- [Given text]:
++++++++++
Monday, October 03, 2011

"Means test" standards vs. actual expenses

It sounds like a cliché, but here at Shenwick & Associates, every bankruptcy case really is different. Every debtor has their own unique story of how they got into debt, what type and amount of debt they have, their living conditions and many other factors, which we need to apply the law to so we can provide them with the relief they seek.

In one recent case, we had a young single man (let's call him "Doug") who lived in Brooklyn and earned a substantial income. He had filed for Chapter 7 bankruptcy a few years ago, but the case was dismissed because he was earning too much to qualify for Chapter 7 bankruptcy.
++++++++++
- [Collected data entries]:
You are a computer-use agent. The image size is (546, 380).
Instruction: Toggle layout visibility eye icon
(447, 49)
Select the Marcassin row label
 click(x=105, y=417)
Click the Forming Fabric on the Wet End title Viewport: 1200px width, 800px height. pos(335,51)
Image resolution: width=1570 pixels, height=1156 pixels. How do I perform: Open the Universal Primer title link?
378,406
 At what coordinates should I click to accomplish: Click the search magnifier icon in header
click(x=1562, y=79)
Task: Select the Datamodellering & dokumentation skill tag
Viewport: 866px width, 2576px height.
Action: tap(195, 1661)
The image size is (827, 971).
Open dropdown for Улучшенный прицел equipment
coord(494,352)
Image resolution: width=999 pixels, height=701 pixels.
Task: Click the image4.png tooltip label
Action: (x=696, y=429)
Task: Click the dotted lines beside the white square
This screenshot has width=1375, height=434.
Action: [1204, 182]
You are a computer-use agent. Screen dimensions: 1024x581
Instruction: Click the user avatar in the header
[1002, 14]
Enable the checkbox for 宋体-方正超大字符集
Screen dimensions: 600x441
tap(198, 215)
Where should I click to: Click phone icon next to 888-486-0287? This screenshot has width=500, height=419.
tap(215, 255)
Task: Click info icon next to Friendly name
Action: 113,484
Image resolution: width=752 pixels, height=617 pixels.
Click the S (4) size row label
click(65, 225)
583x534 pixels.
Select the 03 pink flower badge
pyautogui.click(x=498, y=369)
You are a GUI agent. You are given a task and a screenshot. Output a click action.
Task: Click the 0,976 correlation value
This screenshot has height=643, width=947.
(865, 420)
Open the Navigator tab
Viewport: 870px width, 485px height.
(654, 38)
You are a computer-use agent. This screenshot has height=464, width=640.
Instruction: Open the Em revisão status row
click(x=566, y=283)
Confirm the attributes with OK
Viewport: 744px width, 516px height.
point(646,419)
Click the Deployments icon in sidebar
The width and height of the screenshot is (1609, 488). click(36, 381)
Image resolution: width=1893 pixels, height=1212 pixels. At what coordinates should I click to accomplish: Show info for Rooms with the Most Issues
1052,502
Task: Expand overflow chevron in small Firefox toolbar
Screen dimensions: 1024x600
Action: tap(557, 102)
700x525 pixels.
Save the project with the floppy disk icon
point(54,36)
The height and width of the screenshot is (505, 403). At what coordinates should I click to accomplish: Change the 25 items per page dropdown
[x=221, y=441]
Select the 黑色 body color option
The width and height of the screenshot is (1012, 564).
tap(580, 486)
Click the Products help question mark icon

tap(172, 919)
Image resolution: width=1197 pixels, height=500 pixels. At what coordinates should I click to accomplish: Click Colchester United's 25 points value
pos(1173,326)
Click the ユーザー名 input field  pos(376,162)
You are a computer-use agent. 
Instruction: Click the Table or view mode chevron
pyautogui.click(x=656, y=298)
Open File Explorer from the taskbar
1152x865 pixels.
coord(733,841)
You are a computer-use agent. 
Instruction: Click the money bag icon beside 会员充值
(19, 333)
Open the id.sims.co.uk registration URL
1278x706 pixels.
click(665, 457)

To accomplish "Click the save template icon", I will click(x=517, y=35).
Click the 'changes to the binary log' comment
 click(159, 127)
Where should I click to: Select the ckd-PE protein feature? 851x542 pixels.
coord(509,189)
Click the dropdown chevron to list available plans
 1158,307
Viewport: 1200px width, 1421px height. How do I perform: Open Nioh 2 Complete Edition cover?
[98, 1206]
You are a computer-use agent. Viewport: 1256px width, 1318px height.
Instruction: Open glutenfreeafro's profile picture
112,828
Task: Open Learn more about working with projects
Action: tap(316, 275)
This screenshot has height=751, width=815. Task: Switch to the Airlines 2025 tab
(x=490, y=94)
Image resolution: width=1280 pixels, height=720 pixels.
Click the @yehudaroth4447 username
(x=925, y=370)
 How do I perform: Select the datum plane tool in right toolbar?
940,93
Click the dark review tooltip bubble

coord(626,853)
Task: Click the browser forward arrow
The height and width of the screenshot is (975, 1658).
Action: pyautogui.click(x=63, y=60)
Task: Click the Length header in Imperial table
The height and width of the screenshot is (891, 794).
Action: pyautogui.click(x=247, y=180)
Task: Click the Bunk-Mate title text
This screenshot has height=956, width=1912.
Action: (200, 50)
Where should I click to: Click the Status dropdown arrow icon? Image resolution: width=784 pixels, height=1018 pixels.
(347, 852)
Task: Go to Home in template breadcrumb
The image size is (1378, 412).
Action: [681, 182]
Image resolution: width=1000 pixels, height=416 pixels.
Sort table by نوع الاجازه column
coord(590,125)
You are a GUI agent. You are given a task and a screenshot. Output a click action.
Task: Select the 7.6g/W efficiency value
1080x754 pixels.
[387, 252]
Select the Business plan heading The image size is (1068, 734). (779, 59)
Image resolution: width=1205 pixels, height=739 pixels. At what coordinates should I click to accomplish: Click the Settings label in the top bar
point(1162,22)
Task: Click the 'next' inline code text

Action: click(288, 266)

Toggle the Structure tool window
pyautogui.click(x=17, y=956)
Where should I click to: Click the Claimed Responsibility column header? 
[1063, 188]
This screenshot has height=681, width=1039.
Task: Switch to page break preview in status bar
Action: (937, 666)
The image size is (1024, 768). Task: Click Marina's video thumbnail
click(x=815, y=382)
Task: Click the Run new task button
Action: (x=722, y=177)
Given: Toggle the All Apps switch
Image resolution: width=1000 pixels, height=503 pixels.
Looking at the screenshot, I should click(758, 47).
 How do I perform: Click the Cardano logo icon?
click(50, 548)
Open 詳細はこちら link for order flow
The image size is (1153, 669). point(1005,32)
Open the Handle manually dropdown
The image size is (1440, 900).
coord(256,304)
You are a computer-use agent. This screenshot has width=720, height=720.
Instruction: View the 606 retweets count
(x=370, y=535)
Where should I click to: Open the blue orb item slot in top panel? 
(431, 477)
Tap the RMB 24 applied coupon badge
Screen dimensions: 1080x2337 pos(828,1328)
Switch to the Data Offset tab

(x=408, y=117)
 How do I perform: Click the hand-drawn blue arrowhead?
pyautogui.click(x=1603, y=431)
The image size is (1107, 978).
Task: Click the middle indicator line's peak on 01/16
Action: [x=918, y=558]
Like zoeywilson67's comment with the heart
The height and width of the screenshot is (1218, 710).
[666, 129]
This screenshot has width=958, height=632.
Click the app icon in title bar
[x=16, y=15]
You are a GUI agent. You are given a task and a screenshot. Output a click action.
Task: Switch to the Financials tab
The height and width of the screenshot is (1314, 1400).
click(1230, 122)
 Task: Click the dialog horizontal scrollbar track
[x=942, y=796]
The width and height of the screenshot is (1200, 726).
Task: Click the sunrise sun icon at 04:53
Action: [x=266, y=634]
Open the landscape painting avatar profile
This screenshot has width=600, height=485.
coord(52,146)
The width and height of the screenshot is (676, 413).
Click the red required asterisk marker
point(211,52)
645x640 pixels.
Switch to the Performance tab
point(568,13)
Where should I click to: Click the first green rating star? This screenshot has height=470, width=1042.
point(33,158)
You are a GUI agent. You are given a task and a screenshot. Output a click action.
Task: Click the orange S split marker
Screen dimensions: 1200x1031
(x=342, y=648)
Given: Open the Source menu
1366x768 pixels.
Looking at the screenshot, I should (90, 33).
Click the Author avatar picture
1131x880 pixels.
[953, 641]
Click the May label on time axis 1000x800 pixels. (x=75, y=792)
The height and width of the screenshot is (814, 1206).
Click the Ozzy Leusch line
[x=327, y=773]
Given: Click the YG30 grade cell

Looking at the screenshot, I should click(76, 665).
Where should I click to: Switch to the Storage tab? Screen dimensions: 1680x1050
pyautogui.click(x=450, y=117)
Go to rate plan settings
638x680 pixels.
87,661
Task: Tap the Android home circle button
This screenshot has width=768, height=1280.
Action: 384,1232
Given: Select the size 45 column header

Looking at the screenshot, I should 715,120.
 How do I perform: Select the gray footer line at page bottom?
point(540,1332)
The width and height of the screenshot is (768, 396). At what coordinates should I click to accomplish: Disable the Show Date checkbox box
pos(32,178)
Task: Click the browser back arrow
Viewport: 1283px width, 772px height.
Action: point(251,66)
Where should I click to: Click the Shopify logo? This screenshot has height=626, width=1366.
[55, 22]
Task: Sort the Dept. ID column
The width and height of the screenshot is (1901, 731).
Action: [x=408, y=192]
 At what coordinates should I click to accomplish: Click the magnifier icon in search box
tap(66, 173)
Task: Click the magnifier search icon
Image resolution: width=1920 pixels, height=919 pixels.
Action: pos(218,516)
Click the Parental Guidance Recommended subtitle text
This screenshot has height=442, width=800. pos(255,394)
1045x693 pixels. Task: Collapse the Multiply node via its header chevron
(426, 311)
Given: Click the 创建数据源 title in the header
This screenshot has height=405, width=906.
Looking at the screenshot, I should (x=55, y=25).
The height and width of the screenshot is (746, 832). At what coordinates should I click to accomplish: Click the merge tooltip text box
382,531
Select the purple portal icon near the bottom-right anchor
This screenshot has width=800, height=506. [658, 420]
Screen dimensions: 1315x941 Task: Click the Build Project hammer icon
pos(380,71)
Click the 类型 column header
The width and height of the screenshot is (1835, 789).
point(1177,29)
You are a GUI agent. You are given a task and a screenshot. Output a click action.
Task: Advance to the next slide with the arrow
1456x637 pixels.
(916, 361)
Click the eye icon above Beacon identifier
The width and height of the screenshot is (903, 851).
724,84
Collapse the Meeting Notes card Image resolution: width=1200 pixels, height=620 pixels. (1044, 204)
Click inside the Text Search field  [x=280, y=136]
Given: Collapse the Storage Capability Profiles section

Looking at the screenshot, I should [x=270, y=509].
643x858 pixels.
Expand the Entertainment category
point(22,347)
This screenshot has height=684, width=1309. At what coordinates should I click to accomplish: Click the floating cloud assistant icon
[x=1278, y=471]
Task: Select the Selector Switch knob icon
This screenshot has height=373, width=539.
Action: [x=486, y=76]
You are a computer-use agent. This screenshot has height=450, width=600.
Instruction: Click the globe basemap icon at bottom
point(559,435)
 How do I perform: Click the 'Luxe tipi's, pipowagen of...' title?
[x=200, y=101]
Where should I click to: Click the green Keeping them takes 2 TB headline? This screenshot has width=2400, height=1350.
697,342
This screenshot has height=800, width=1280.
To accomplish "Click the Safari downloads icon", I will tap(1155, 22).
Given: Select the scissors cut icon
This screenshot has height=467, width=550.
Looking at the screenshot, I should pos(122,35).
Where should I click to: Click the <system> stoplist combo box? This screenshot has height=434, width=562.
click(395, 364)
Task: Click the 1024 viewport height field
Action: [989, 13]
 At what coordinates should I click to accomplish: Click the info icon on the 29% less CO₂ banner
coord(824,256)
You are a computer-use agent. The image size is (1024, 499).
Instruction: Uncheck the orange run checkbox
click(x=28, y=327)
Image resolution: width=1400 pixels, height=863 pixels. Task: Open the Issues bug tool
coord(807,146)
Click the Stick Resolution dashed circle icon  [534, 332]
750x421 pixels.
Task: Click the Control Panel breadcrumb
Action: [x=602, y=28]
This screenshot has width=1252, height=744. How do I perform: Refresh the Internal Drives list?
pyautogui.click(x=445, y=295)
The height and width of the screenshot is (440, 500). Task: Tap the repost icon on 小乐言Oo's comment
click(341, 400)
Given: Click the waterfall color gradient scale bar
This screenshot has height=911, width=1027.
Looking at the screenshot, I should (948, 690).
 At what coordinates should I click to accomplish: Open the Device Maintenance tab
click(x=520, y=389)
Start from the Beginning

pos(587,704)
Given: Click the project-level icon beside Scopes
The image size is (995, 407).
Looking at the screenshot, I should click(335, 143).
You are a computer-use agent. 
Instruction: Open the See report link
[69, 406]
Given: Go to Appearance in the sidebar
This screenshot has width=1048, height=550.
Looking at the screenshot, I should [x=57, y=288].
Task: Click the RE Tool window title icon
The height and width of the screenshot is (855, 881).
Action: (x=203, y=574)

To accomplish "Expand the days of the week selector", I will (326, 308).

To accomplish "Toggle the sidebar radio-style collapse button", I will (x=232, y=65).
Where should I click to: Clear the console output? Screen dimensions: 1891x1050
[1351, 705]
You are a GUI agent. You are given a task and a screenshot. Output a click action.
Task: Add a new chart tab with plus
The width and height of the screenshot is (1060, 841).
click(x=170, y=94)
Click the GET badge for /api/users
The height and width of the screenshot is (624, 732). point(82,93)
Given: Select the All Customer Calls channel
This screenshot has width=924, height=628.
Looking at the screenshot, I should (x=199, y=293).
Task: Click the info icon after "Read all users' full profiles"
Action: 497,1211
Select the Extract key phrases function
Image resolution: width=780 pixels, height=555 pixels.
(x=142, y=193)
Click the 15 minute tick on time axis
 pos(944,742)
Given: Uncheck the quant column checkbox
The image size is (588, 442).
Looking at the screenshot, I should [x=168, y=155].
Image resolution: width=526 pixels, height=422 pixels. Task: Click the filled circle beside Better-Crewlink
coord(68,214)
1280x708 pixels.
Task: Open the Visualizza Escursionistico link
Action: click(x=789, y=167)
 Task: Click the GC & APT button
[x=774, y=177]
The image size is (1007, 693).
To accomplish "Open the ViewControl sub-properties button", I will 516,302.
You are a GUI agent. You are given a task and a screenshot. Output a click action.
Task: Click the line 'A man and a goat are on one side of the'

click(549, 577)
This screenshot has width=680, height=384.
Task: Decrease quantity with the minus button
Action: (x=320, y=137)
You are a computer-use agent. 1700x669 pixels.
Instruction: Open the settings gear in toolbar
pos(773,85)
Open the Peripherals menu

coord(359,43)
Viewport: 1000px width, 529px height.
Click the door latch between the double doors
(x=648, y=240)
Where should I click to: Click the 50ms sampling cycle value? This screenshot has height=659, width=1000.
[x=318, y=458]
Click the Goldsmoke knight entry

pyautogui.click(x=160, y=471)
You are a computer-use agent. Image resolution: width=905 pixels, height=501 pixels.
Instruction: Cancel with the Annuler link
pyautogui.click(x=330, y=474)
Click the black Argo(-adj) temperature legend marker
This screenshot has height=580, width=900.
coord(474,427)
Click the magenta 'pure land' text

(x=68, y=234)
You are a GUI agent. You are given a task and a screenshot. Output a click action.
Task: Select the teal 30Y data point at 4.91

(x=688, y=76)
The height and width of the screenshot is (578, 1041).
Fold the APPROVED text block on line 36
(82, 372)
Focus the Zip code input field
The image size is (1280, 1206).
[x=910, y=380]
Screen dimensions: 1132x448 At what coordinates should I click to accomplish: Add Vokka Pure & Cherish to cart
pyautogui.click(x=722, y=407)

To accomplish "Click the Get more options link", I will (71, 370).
++++++++++
- [Tasks to complete]:
• A. How would you render this sentence from the bankruptcy post in Spanish: "It sounds like a cliché, but here at Shenwick & Associates, every bankruptcy case really is different."
• B. According to the bankruptcy post, why was Doug's earlier Chapter 7 case dismissed? Answer in one to three sentences.
• C. Quote the bankruptcy post between "It sounds like" and "relief they seek.", inclusive.
The lines play no part in this.

- [Responses to the exercise]:
• A. Suena a cliché, pero aquí en Shenwick & Associates, cada caso de bancarrota realmente es diferente.

• B. His earlier Chapter 7 case was dismissed because he was earning too much to qualify for Chapter 7 bankruptcy.

• C.
It sounds like a cliché, but here at Shenwick & Associates, every bankruptcy case really is different. Every debtor has their own unique story of how they got into debt, what type and amount of debt they have, their living conditions and many other factors, which we need to apply the law to so we can provide them with the relief they seek.